That imagery (among other poems, obviously) is replete in one of Frost’s most celebrated poems, “Stopping by Woods on a Snowy Evening,” included in his 1923 collection New Hampshire. As with the poet at his darkest, this lyric can operate on two levels—the homespun and the existential, with the superficial charm of the narrative purposefully occluding the full implications of the poem’s narrative. The poem’s narrator is a solitary wagon-driver making his way toward dawn, like Dante at the beginning of The Divine Comedy, having found himself in a dark wood. Pausing within the forest, the narrator watches the snow quietly fall; a pause that unnerves his steadfast horse who “must think it queer / To stop without a farmhouse near / Between the woods and frozen lake / The darkest evening of the year,” with that last line evoking everything from John Donne’s “A Nocturne Upon St. Lucy’s Day” to St. John of the Cross’s description of the “dark night of the soul.” Finally, the narrator reflects that the “woods are lovely, dark and deep, / But I have promises to keep / And miles to go before I sleep, / And miles to go before I sleep.”

Frost maintained that the poem wasn’t about suicide deferred, but it’s hard not to read “Stopping by Woods on a Snowy Evening” as concerning self-annihilation (albeit self-annihilation avoided). It’s that “But” that starts the second line of the final stanza that is the poem’s turn, for why place such an interjection after the observation of the dark, lovely finality of the woods, of that frozen lake so amenable to drowning oneself, if only then to reaffirm that here are promises to keep, miles to go before he sleeps, responsibilities and duties that must be fulfilled before death can be entertained?

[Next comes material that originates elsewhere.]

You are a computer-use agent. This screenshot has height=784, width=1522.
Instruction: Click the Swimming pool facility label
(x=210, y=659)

The poem’s rhyme scheme is simultaneously simple without ever being obvious, while the soft, unfolding trickle of end-stopped sounds concludes with that quatrain where every line ends in the same rhyme, feeling as if you’re being lulled to sleep, as if you’re peacefully freezing to death. “And so far from being obvious, optimistic, [or] orthodox,” writes the poet Randall Jarrell in his 1953 landmark essay that did so much to rehabilitate Frost among scholars, “many of these poems are extraordinarily subtle and strange, poems which express an attitude that, at its most extreme, makes pessimism seem a hopeful evasion.”

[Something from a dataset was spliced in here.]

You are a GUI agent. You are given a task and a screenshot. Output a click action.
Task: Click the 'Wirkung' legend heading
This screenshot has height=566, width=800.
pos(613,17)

Frost has little in the manner of sectarian concerns across his corpus, but his verse was hardly devoid of the theological, of a sense of the numinous. Despite (perhaps with tongue in cheek) describing himself variously as an “Old Testament Christian” and as an “old dissenter,” organized religion held little appeal for Frost. His family’s immediate milieu was Unitarian and Presbyterian, while he was baptized in the idiosyncratic denomination of the New Church, founded by Emanuel Swedenborg in the eighteenth-century (among the faiths which fascinated both William Blake and Joseph Smith, incidentally). Ultimately, Frost’s belief was to take unbelief seriously, for as he declared in a 1946 Cincinnati lecture, “irreligion was worse than atheism.” This is to say that Frost took questions of faith—of mortality, morality, and meaning—seriously, regardless of the answers. What that answer was, for Frost, more often than not, was an awful silence.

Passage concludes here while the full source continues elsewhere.